On the other hand, $Q(\lambda)(A-\lambda I)=Q_{0}A+\lambda(Q_{1}A-Q_{0})+\ldots+\lambda^{q}(Q_{q}A-Q_{q-1})-\lambda^{q+1}Q_{q}. $ Equate the two expressions for $Q(\lambda)(A-\lambda I)$ wrt powers of $\lambda$ as follows. Thus $q=n-1$.
$2.$ Why $q = n - 1$?
To save space, I (also concurrently) multiply the following by different powers of $A$ in orange:
$Q_{0}A=p_{0}I,$
$\color{orangered}{A(} Q_{1}A-Q_{0}=p_{1}I \color{orangered}{)} ,$
$...,$
$\color{orangered}{A^{n-1}(} Q_{n-1}A-Q_{n-2}=p_{n-1}I \color{orangered}{)} ,$
$\color{orangered}{A^{n}(} -Q_{n-1}=p_{n}I \color{orangered}{)}.$
$3.$ What's the proof strategy, regarding these multiplications of $A^i$ for all $1 \le i \le n$ in orange?

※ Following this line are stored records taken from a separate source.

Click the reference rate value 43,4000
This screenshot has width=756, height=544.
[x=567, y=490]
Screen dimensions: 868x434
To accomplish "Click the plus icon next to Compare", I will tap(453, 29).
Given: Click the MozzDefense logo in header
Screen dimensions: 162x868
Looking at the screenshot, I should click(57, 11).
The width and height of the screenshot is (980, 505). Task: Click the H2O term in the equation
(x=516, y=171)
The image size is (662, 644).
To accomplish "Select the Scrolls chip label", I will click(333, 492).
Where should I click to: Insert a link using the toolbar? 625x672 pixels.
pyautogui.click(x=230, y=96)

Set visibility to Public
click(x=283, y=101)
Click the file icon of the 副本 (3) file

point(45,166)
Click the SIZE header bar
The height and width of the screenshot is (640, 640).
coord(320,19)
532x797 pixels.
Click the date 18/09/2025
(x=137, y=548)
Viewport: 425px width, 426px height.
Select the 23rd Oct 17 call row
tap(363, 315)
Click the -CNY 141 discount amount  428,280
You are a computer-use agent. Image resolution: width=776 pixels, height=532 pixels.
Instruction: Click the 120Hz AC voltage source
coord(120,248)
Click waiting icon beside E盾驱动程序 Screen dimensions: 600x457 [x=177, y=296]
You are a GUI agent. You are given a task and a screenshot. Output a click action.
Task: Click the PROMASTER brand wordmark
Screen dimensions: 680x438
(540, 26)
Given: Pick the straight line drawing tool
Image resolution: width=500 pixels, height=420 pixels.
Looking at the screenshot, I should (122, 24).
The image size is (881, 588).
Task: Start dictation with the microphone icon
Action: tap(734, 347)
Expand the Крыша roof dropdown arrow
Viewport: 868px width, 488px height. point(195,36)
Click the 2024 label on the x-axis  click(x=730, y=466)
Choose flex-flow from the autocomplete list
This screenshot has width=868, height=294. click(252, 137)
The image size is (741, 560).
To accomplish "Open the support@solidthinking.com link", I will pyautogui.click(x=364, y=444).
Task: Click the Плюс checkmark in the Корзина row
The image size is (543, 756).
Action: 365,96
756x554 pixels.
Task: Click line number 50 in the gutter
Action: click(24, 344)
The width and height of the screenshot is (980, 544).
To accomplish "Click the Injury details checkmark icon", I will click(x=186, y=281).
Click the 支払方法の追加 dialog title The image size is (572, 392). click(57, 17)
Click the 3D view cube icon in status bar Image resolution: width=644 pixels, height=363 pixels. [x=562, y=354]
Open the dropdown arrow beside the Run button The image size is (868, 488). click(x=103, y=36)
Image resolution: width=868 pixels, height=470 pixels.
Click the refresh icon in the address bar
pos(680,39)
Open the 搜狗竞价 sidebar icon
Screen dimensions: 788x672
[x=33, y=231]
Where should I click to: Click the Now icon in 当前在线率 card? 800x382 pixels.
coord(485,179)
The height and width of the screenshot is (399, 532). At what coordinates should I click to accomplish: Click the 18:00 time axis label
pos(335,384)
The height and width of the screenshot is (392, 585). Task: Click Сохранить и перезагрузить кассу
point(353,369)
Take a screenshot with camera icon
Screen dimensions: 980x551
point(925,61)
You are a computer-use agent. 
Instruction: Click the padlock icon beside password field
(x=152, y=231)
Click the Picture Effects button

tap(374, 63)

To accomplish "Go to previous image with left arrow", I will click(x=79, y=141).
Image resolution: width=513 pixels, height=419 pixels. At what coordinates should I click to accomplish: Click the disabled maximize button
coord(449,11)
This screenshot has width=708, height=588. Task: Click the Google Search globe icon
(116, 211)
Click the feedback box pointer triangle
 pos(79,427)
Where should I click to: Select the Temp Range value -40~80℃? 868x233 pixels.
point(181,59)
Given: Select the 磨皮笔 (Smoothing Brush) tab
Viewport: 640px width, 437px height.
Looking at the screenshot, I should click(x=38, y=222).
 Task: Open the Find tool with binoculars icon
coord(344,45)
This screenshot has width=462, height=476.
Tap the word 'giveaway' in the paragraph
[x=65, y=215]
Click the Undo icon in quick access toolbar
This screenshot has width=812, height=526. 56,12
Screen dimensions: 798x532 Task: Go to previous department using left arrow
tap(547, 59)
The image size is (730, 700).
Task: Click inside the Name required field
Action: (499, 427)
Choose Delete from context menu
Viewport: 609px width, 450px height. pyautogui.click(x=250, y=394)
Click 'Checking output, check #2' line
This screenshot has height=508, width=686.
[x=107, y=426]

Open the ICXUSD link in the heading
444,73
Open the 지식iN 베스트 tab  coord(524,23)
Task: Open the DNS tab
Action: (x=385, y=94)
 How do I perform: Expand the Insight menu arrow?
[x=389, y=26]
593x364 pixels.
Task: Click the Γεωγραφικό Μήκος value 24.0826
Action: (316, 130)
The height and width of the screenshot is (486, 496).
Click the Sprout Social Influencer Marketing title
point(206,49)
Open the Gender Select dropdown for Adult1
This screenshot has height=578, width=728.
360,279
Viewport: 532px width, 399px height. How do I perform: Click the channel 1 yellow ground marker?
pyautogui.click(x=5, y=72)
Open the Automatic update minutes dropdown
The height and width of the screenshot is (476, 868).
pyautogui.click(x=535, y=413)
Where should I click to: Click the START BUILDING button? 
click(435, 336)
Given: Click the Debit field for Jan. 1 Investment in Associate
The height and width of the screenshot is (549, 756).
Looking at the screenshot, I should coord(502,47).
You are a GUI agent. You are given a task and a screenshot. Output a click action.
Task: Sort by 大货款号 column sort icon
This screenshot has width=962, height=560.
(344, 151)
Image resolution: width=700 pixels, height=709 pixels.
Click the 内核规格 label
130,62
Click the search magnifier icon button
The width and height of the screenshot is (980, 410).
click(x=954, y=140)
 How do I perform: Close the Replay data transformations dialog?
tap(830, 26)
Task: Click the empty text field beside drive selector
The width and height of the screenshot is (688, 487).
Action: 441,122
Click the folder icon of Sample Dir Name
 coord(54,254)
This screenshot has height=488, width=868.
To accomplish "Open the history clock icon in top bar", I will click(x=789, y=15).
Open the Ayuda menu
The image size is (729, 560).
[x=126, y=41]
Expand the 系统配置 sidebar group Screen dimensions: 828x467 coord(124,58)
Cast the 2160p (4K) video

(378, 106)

Add all the equalities together: $RHS = p(A)=p_{0}I+p_{1}A+\ldots+p_{n-1}A^{n-1}+p_{n}A^{n} \\ = LHS =O = \text{ zero matrix }. $
Addendum: I picked this as it looks like the easiest. Please advise if others are even easier.